Shut up and listen.
Even when it’s tough to hear, keep listening and you may just learn something. When it comes to picking socially aligned stocks, this mantra still holds true.
Our most recent example is with Boohoo, the online fashion retailer with the philosophy that “we don’t take life, or fashion, too seriously.” Based on recent events, those words now take on a double meaning.
When it comes to allegations of modern slavery, Boohoo’s customers do take life very seriously, everyone’s life, including the lives of workers at a clothing factory in Leicester that is linked to the company.
Orenda’s real-time social positioning and ESG scores are built on the foundation that when companies do good, they do well. We take it very seriously. We don’t rely on a bunch of metrics from company reports. We aren’t that gullible. If we did, we would have used the same data that companies like MSCI used to give Boohoo an AA ESG rating in June, and completely missed a serious social issue that has led to a full investigation into the public company.

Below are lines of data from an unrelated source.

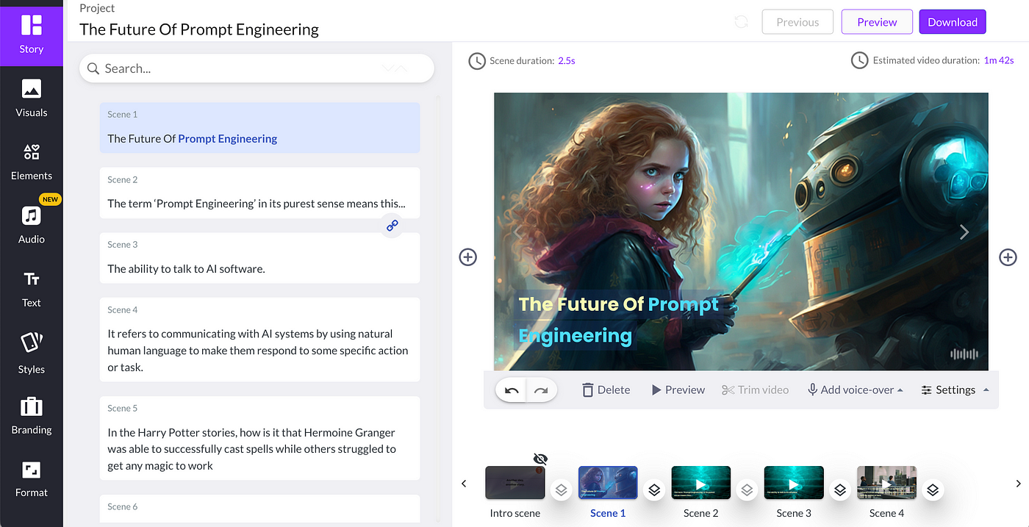
Task: Open the Text panel
Action: 31,288
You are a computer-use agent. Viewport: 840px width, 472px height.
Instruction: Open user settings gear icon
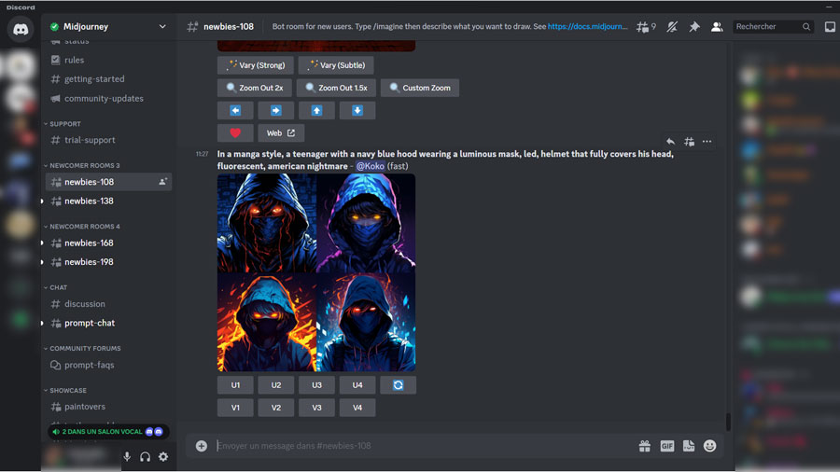[163, 456]
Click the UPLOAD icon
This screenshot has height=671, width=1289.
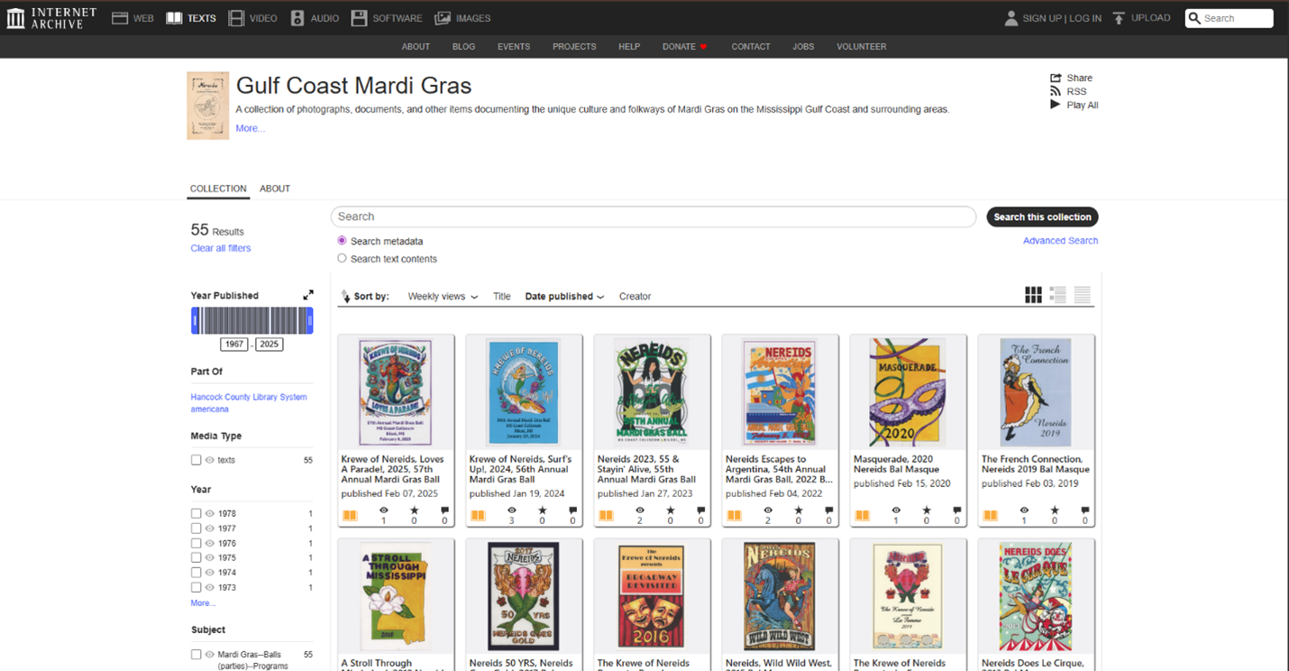coord(1118,17)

Instead, we rely on the voices of many expressing their disgust on online platforms.
The concern surrounding Boohoo’s alleged factory labor abuses began to emerge on social media in late March. It gained steam in April and was roaring by May, and news agencies started to report on the story as well. Who was listening? Well, we were.
An investor concerned about modern slavery would have dropped the stock when Orenda’s social alignment factor for Boohoo began to erode in May, a month before the favorable ESG rating was published. Customers were calling for a boycott, and truly concerned about the welfare of its factory workers.
Although the favorable MSCI rating had a short-term uptick on the price, we knew a significant drop was imminent. Why? Because customers still care and are still concerned, even when the company publicly condemned the activities at the UK factory, it wasn’t enough.
The tendency for the financial world to challenge the value of ESG ratings is misguided. Don’t give up on finding the good in companies and investing in them. Take the time to listen to everyone who has a voice, especially a company’s customers, employees and the communities where they do business.
We believe that ESG 2.0 will bring this conversation to a new level. It will evolve and we will help lead the discussion.